I was not cut out to play high school football. Somebody should have told me, should have taken me aside and said, "Dude, you weigh 117 pounds. What are you thinking?" Unfortunately no one did so my assumption that tackle football was not much different from the touch football I had played as a child led me to sign up for football my freshman year.
Remarkably, they found a set of pads my size (I think the label read “Toys R Us”). I did the best I could in drills, listened carefully to the coach’s instructions and made sure that I performed each skill and technique exactly as instructed, hoping he would notice my diligence. It was not long before he did.
The drill was simple. Two lines, single file, about 10 yards apart. The coach tossed the ball to the person in the front of one line, who would catch it and run as if going around the end of the line on a sweep. The front person in the other line was supposed to run over, meet the ball carrier head on and make the tackle. I was in the tackling line.

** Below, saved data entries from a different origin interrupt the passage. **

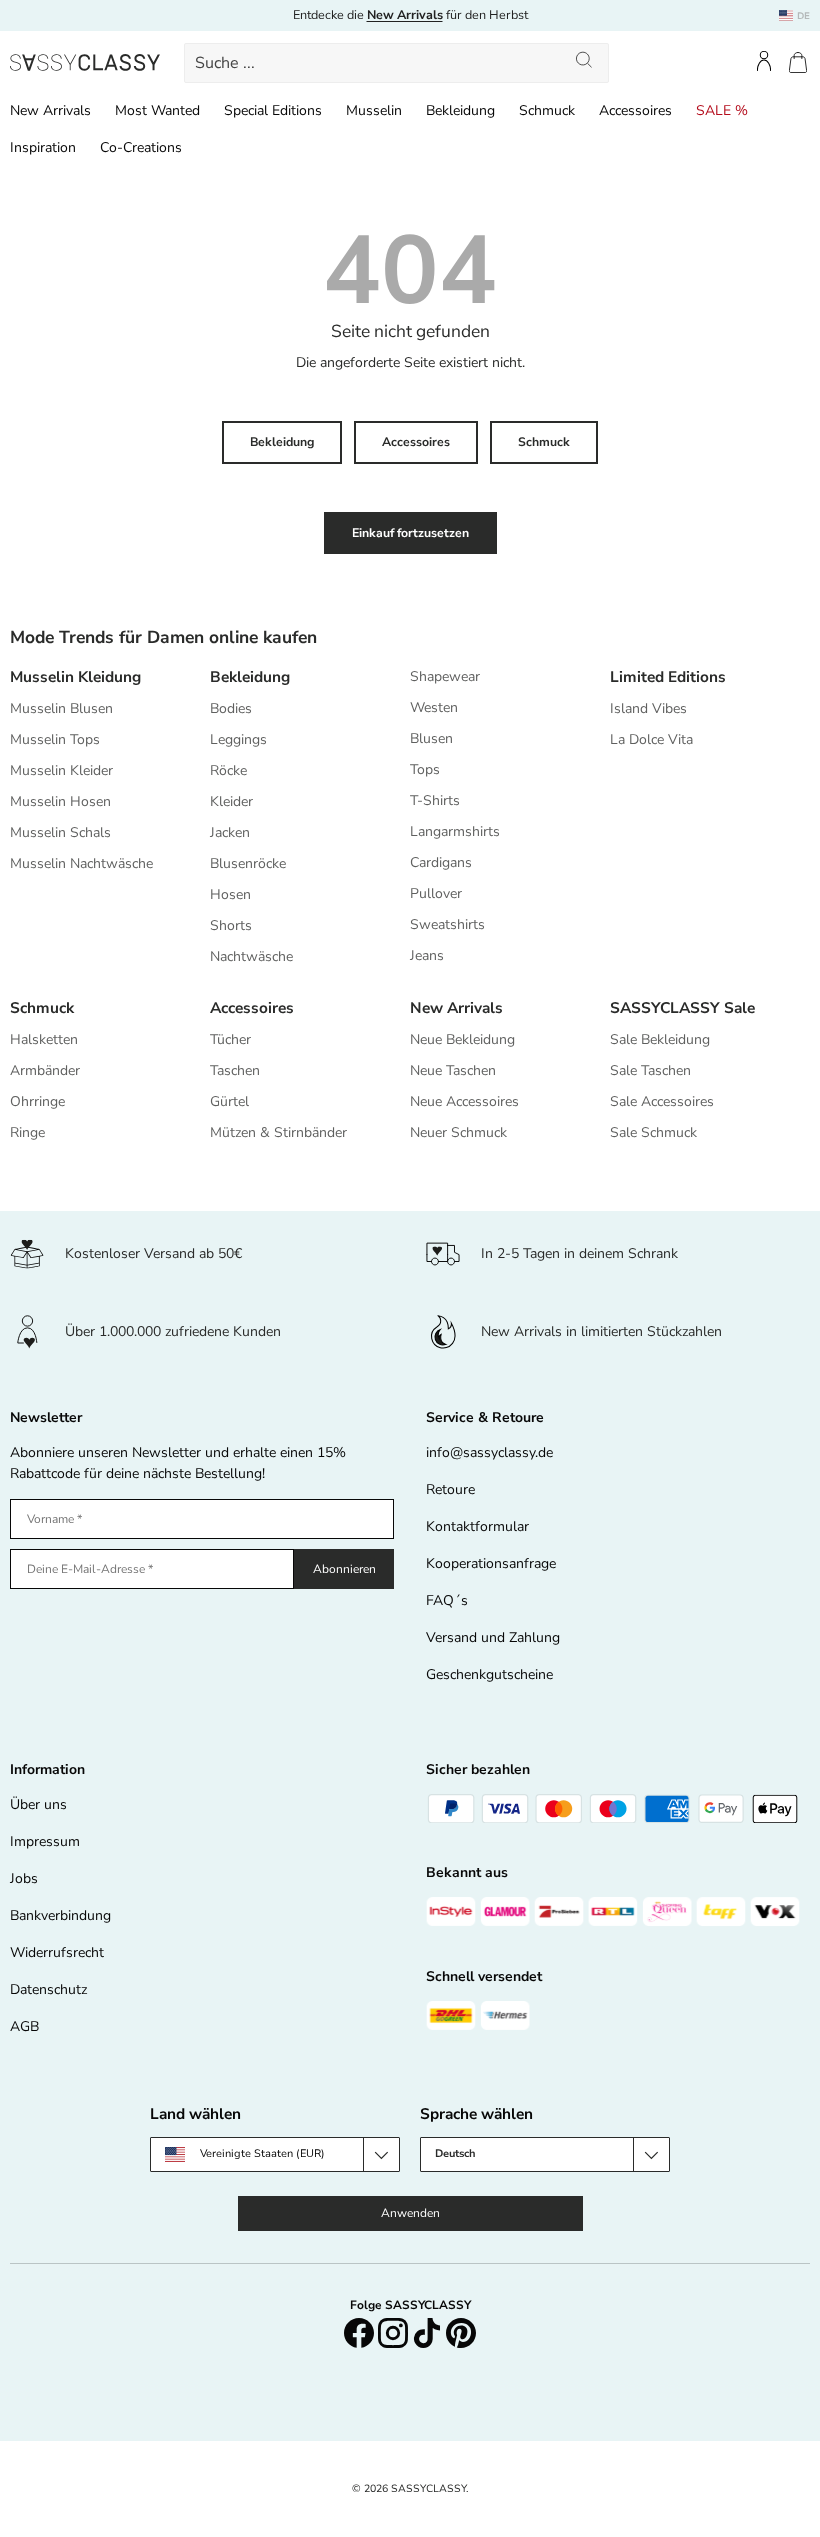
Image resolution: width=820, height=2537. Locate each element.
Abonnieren (344, 1569)
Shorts (231, 925)
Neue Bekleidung (462, 1039)
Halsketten (44, 1039)
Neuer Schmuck (458, 1132)
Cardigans (441, 862)
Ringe (27, 1132)
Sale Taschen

When my turn came the coach flipped the ball to the player who would become the starting fullback, a boy my height who outweighed me by 50 pounds. I sprinted to the spot and did everything just the way the coach had taught us. I kept my head up, hit him in the chest and wrapped my arms around him and drove hard with my legs. Next thing I knew I was flat on my back staring up at the sky with cleat marks on my chest. The coach fought back laughter, "You did it just how I taught you." He shook his head, "What can I say?"
My football career ended a few days later. Technique was no match for brute force. I turned in my helmet and my kid sized pads and sulked away, forced to deal with the reality that this was one thing in life that I could not succeed at no matter how hard I tried. Wisely, the coach did not try to talk me out of quitting. He did not offer platitudes or empty words of encouragement. He just let me go.
The coach did so many things right and in so doing gave an example of how we can respond to young people who have dreams that do not align with their abilities.
First- He let me try. Although it was obvious that someone with my size and athletic ability was not likely to succeed, he let me try and let me succeed or fail on my own.
Second- He gave me the tools to succeed. He showed me the correct techniques, how to do the drills. When I failed it was not because he did not work with me.
Third- He allowed me learn my limitations for myself and allowed me to fail.
Fourth- He was truthful in his response to my failure and let me learn from it.
Looking back now I realize how important these lessons are. While every person is an individual blessed with unique gifts and talents, none of us succeeds at everything we try and desire does not ensure success. It is often through failure that we learn who we are and what we can do and through disappointment that we gain a sense of personal direction. We do well when we teach these things to our children.